If the obstacle to be observed satisfies an evaluation condition for increasing the degree of certainty, the update unit 113 increases the degree of certainty by 1, and if the obstacle to be observed satisfies an evaluation condition for decreasing the degree of certainty, the update unit 113 decreases the degree of certainty by 1. However, as described above, the maximum value of the degree of certainty is 10 and the minimum value is 1. The evaluation condition for increasing the certainty is, for example, the case in which the state where the obstacle does not move is continuously detected over a predetermined time. By contrast, the evaluation condition for decreasing the certainty is, for example, the case where it is detected that the obstacle moves for a predetermined number of times within a predetermined time period. The predetermined time period and the predetermined number of times may be respectively set in accordance with the characteristics of the obstacles. When the obstacle of interest is a wall, for example, the degree of certainty may be set such that it does not significantly decrease, while when the obstacle of interest is a chair, the degree of certainty may be set such that it will be decreased as soon as possible. Also, a weight may be added in accordance with the type of the detection sensor. For example, if the obstacle can be identified from the imaging signal captured by the stereo camera 231, it is preferable that the detection information originated from the stereo camera 231 is heavily weighed.

In the present embodiment, the planning unit 112 plans the movement route with reference to the degree of certainty in the environmental map. Specifically, the route is planned on the assumption that the obstacles with a degree of certainty of 3 or less are excluded as being not present at the locations described on the environment map in actuality although they are described in the environmental map. In other words, the standard for deciding whether an obstacle is excluded is set in advance such that the obstacle is excluded if the degree of certainty is 3 or less, and not excluded if the degree of certainty is 4 or more.

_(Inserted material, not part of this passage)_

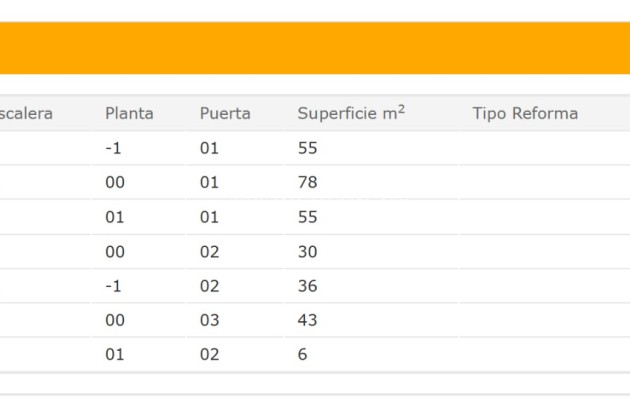Image resolution: width=630 pixels, height=402 pixels.
Task: Select the Puerta cell in the 30 m² row
Action: pyautogui.click(x=209, y=252)
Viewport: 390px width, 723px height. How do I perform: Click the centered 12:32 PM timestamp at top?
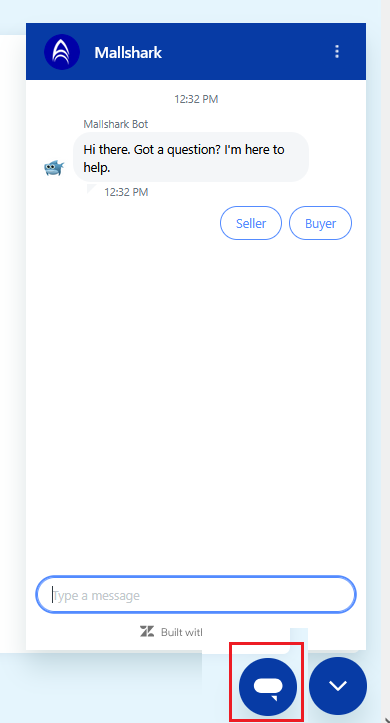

FIG. 8 is a map showing the movement route planned by the planning unit 112 in the environment shown in FIG. 6. The starting point of the mobile robot 200 is set to the entrance of the conference room, and the destination point is set to a position at the shelf S1.

When the starting point and the destination point are set, the obtaining unit 111 obtains the environmental map 141 including these points from the storage unit 140. If the environmental map 141 is not present in the storage unit 140, the obtaining unit 111 obtains the environmental map 141 from an environmental map database connected to the network 300 via the communication unit 150.

The planning unit 112 refers the environmental map 141 obtained by the obtaining unit 111, and plans the movement route from the starting point to the destination point using a known algorithm, after excluding the table T1 and the chairs C1 to C4, which have degrees of certainty of 3 or less. A known algorithm is, for example, an algorithm for selecting the movement route which has the minimum accumulated cost, the accumulated cost being accumulation of the costs respectively set for the total movement distance, the rotation angle, and the distance between the obstacle and the route, of the mobile robot 200.

The thus planned movement route is a route along which the mobile robot 200 arrives at the destination point by turning at two turning points IG1 and IG2, as shown in the drawing. Since the table T1 has been excluded, the linear route from IG2 to the destination point crosses the region occupied by the table T1 described in the environmental map 141.

FIG. 9 is a conceptual diagram showing the data structure of the route information 241 that is information regarding the planned movement route. The route information 241 is generated by the planning unit 112, and then output to the mobile robot 200 via the communication unit 150.

The route information 241 includes a “planned movement” route and “excluded object information”. “Planned movement route” represents a movement route that is planned, and in which the starting point, the destination point, and an intermediate target point set between the starting point and the destination point are described as coordinate values. “Intermediate target point” is a turning point at which the mobile robot 200 turns. Upon arriving at a first target point (X_ig1, Y_ig1), the mobile robot 200 turns toward a second target point (X_ig2, Y_ig2), and moves straight ahead toward the second target point.

The excluded object information is information regarding any obstacles that were excluded by the planning unit 112 when planning the movement route. Here, since the table T1 was excluded, information regarding the ID and the region occupied by the table T1 is listed. Accordingly, if the excluded object information is associated with the route information 241, the mobile robot 200 can execute detection processing that is finer than the regular detection processing with reference to excluded object information to confirm if the obstacle is actually present. The finer detection processing is realized by, for example, sensing at a lower speed. In the case of the stereo camera 231, it is realized by raising the obtaining rate of the imaging signal to be obtained, and in the case of the laser scanner 232, it is realized by reducing the step angle for detection.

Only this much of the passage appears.